* Dataset entries:
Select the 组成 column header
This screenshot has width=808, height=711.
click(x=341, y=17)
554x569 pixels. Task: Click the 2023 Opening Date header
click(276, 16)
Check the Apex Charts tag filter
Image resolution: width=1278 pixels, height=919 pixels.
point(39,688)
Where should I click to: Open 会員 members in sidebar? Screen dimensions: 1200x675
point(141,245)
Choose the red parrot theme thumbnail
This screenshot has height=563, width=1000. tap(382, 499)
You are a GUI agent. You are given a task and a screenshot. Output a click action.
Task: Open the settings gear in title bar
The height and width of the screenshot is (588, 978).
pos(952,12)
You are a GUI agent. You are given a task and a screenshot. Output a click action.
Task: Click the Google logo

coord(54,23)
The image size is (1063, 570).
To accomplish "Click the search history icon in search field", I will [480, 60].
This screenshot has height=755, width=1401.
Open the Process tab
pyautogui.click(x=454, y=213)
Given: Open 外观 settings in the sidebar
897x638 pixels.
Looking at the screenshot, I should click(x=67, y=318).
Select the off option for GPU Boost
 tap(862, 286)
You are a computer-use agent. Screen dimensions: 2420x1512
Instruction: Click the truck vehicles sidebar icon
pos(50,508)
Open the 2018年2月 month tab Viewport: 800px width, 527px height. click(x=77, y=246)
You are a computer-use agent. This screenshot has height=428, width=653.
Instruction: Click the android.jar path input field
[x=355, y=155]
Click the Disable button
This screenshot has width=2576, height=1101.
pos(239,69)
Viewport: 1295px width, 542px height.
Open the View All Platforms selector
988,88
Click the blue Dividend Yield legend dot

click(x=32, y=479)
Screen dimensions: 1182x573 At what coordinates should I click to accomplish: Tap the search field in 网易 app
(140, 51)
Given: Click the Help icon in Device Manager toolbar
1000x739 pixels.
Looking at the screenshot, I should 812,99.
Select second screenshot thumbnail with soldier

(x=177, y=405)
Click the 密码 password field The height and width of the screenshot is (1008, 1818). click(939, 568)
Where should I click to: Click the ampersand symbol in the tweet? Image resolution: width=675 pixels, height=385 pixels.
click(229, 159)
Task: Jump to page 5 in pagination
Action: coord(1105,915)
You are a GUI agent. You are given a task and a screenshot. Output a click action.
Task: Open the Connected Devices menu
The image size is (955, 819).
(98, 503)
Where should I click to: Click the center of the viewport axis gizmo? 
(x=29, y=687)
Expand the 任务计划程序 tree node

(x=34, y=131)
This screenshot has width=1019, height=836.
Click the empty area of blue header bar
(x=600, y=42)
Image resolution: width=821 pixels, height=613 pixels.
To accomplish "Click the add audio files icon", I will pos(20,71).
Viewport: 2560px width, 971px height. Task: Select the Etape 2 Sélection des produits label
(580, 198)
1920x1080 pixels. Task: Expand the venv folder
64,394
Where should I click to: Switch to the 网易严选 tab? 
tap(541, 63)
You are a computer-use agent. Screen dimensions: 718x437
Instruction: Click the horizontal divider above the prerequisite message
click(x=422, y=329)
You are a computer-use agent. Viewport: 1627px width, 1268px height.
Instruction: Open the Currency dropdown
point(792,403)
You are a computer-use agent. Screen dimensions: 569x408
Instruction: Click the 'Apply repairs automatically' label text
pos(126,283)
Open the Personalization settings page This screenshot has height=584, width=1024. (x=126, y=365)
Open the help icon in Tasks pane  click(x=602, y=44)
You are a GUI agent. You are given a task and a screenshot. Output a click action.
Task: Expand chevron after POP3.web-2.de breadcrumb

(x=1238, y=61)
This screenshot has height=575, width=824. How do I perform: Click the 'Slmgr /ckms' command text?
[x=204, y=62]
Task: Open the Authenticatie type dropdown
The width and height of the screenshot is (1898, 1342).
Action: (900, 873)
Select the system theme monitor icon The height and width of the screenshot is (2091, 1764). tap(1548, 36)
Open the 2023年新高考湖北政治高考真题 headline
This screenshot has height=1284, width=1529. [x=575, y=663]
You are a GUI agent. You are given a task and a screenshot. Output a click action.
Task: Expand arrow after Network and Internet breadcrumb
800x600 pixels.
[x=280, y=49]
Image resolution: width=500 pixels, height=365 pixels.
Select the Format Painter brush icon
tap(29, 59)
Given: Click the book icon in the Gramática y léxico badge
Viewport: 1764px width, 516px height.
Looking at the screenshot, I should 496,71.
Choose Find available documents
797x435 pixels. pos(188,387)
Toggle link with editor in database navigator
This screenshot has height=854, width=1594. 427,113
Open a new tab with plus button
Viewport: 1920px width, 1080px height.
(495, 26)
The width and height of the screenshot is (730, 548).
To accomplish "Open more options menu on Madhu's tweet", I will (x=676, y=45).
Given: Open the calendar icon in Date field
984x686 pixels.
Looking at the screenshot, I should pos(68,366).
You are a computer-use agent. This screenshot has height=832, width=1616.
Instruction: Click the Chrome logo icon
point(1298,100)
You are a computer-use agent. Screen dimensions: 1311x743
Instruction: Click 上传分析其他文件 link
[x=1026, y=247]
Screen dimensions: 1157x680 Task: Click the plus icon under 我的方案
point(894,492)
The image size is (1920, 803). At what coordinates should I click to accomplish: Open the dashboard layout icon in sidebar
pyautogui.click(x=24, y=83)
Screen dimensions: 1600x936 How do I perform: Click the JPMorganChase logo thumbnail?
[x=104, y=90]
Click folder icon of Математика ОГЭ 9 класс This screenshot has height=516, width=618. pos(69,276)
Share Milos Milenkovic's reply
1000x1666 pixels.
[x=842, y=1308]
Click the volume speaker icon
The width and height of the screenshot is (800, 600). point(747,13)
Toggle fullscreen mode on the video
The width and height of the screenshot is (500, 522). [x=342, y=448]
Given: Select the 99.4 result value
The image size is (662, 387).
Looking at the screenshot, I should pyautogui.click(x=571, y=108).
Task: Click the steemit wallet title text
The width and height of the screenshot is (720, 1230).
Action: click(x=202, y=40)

* Work to do: Convert the data above into a JSON list of strings, with one string per line and blank lines omitted.

* Solution for this problem:
[
  "Select the 组成 column header",
  "This screenshot has width=808, height=711.",
  "click(x=341, y=17)",
  "554x569 pixels. Task: Click the 2023 Opening Date header",
  "click(276, 16)",
  "Check the Apex Charts tag filter",
  "Image resolution: width=1278 pixels, height=919 pixels.",
  "point(39,688)",
  "Where should I click to: Open 会員 members in sidebar? Screen dimensions: 1200x675",
  "point(141,245)",
  "Choose the red parrot theme thumbnail",
  "This screenshot has height=563, width=1000. tap(382, 499)",
  "You are a GUI agent. You are given a task and a screenshot. Output a click action.",
  "Task: Open the settings gear in title bar",
  "The height and width of the screenshot is (588, 978).",
  "pos(952,12)",
  "You are a GUI agent. You are given a task and a screenshot. Output a click action.",
  "Task: Click the Google logo",
  "coord(54,23)",
  "The image size is (1063, 570).",
  "To accomplish \"Click the search history icon in search field\", I will [480, 60].",
  "This screenshot has height=755, width=1401.",
  "Open the Process tab",
  "pyautogui.click(x=454, y=213)",
  "Given: Open 外观 settings in the sidebar",
  "897x638 pixels.",
  "Looking at the screenshot, I should click(x=67, y=318).",
  "Select the off option for GPU Boost",
  " tap(862, 286)",
  "You are a computer-use agent. Screen dimensions: 2420x1512",
  "Instruction: Click the truck vehicles sidebar icon",
  "pos(50,508)",
  "Open the 2018年2月 month tab Viewport: 800px width, 527px height. click(x=77, y=246)",
  "You are a computer-use agent. This screenshot has height=428, width=653.",
  "Instruction: Click the android.jar path input field",
  "[x=355, y=155]",
  "Click the Disable button",
  "This screenshot has width=2576, height=1101.",
  "pos(239,69)",
  "Viewport: 1295px width, 542px height.",
  "Open the View All Platforms selector",
  "988,88",
  "Click the blue Dividend Yield legend dot",
  "click(x=32, y=479)",
  "Screen dimensions: 1182x573 At what coordinates should I click to accomplish: Tap the search field in 网易 app",
  "(140, 51)",
  "Given: Click the Help icon in Device Manager toolbar",
  "1000x739 pixels.",
  "Looking at the screenshot, I should 812,99.",
  "Select second screenshot thumbnail with soldier",
  "(x=177, y=405)",
  "Click the 密码 password field The height and width of the screenshot is (1008, 1818). click(939, 568)",
  "Where should I click to: Click the ampersand symbol in the tweet? Image resolution: width=675 pixels, height=385 pixels.",
  "click(229, 159)",
  "Task: Jump to page 5 in pagination",
  "Action: coord(1105,915)",
  "You are a GUI agent. You are given a task and a screenshot. Output a click action.",
  "Task: Open the Connected Devices menu",
  "The image size is (955, 819).",
  "(98, 503)",
  "Where should I click to: Click the center of the viewport axis gizmo? ",
  "(x=29, y=687)",
  "Expand the 任务计划程序 tree node",
  "(x=34, y=131)",
  "This screenshot has width=1019, height=836.",
  "Click the empty area of blue header bar",
  "(x=600, y=42)",
  "Image resolution: width=821 pixels, height=613 pixels.",
  "To accomplish \"Click the add audio files icon\", I will pos(20,71).",
  "Viewport: 2560px width, 971px height. Task: Select the Etape 2 Sélection des produits label",
  "(580, 198)",
  "1920x1080 pixels. Task: Expand the venv folder",
  "64,394",
  "Where should I click to: Switch to the 网易严选 tab? ",
  "tap(541, 63)",
  "You are a computer-use agent. Screen dimensions: 718x437",
  "Instruction: Click the horizontal divider above the prerequisite message",
  "click(x=422, y=329)",
  "You are a computer-use agent. Viewport: 1627px width, 1268px height.",
  "Instruction: Open the Currency dropdown",
  "point(792,403)",
  "You are a computer-use agent. Screen dimensions: 569x408",
  "Instruction: Click the 'Apply repairs automatically' label text",
  "pos(126,283)",
  "Open the Personalization settings page This screenshot has height=584, width=1024. (x=126, y=365)",
  "Open the help icon in Tasks pane  click(x=602, y=44)",
  "You are a GUI agent. You are given a task and a screenshot. Output a click action.",
  "Task: Expand chevron after POP3.web-2.de breadcrumb",
  "(x=1238, y=61)",
  "This screenshot has height=575, width=824. How do I perform: Click the 'Slmgr /ckms' command text?",
  "[x=204, y=62]",
  "Task: Open the Authenticatie type dropdown",
  "The width and height of the screenshot is (1898, 1342).",
  "Action: (900, 873)",
  "Select the system theme monitor icon The height and width of the screenshot is (2091, 1764). tap(1548, 36)",
  "Open the 2023年新高考湖北政治高考真题 headline",
  "This screenshot has height=1284, width=1529. [x=575, y=663]",
  "You are a GUI agent. You are given a task and a screenshot. Output a click action.",
  "Task: Expand arrow after Network and Internet breadcrumb",
  "800x600 pixels.",
  "[x=280, y=49]",
  "Image resolution: width=500 pixels, height=365 pixels.",
  "Select the Format Painter brush icon",
  "tap(29, 59)",
  "Given: Click the book icon in the Gramática y léxico badge",
  "Viewport: 1764px width, 516px height.",
  "Looking at the screenshot, I should 496,71.",
  "Choose Find available documents",
  "797x435 pixels. pos(188,387)",
  "Toggle link with editor in database navigator",
  "This screenshot has height=854, width=1594. 427,113",
  "Open a new tab with plus button",
  "Viewport: 1920px width, 1080px height.",
  "(495, 26)",
  "The width and height of the screenshot is (730, 548).",
  "To accomplish \"Open more options menu on Madhu's tweet\", I will (x=676, y=45).",
  "Given: Open the calendar icon in Date field",
  "984x686 pixels.",
  "Looking at the screenshot, I should pos(68,366).",
  "You are a computer-use agent. This screenshot has height=832, width=1616.",
  "Instruction: Click the Chrome logo icon",
  "point(1298,100)",
  "You are a computer-use agent. Screen dimensions: 1311x743",
  "Instruction: Click 上传分析其他文件 link",
  "[x=1026, y=247]",
  "Screen dimensions: 1157x680 Task: Click the plus icon under 我的方案",
  "point(894,492)",
  "The image size is (1920, 803). At what coordinates should I click to accomplish: Open the dashboard layout icon in sidebar",
  "pyautogui.click(x=24, y=83)",
  "Screen dimensions: 1600x936 How do I perform: Click the JPMorganChase logo thumbnail?",
  "[x=104, y=90]",
  "Click folder icon of Математика ОГЭ 9 класс This screenshot has height=516, width=618. pos(69,276)",
  "Share Milos Milenkovic's reply",
  "1000x1666 pixels.",
  "[x=842, y=1308]",
  "Click the volume speaker icon",
  "The width and height of the screenshot is (800, 600). point(747,13)",
  "Toggle fullscreen mode on the video",
  "The width and height of the screenshot is (500, 522). [x=342, y=448]",
  "Given: Select the 99.4 result value",
  "The image size is (662, 387).",
  "Looking at the screenshot, I should pyautogui.click(x=571, y=108).",
  "Task: Click the steemit wallet title text",
  "The width and height of the screenshot is (720, 1230).",
  "Action: click(x=202, y=40)"
]